A Tibetan woman set herself on fire to protest Chinese rule over Tibet, and died on the grounds of a monastery on Tuesday in China’s Gansu Province. A day earlier, a young Tibetan monk set himself alight in the protest hub of Ngaba in Sichuan Province, and his condition is unknown.
Dolkar Tso, a 26-year-old mother of two, self-immolated near a stupa in Tso monastery in the city of Gannan, according to the Free Tibet activist group.
Other Tibetans who were near the monastery saw the woman burning. The Tibetans tried to put the fire out, and recounted how she shouted slogans for freedom in Tibet during the incident.
“She survived initially when the Tibetans put out the fire, and when the local monks arrived she called on them to hit her on the head with a stone and kill her so that the Chinese would not take her into custody alive,” the source said, according to the Radio Free Asia. She died as her family members were taking her home.
Dolkar’s death comes just one day after a Lobsang Tsultrim, a 21-year-old Tibetan monk from Kirti Monastery in Sichuan Province, set himself on fire on the main street, which locals have renamed “Martyr’s Street,” in Ngaba.
“Local authorities drove him to the county hospital. He was removed after 30 minutes and his current wellbeing and whereabouts are unknown,” Free Tibet said, referring to Tsultrim.

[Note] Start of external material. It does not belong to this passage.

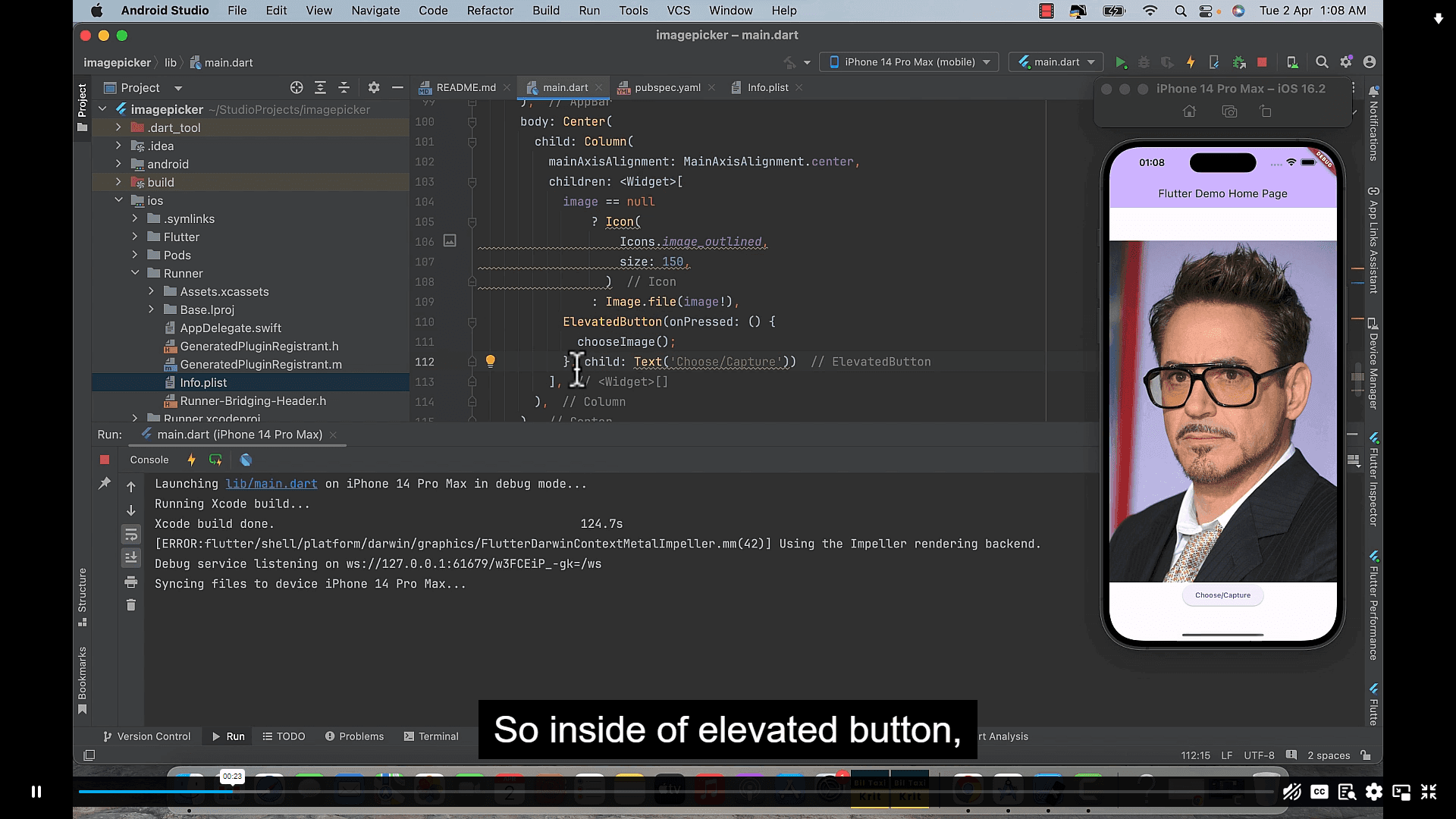Open the device selector dropdown
Viewport: 1456px width, 819px height.
pos(908,62)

The group said he was “beaten by Chinese forces for taking part in demonstrations against Chinese rule in 2008.”
Dolkar is the 46th Tibetan to self-immolate since February 2009. According to Bhuchung Tsering, the vice-president of the International Campaign for Tibet, who testified on Capitol Hill in late July, 34 of them have died and the remaining 12 are missing or “hospitalized.”
“Instead of addressing the genuine grievances of the Tibetan people, the Chinese authorities have responded to the self-immolations by increasing restrictions, torturing members of the self-immolators’ family or their acquaintances and taking several into custody without any judicial process,” Tsering said.
He added that as long as China is restricting the freedoms of Tibetans, they will “undertake actions to convey their feelings.”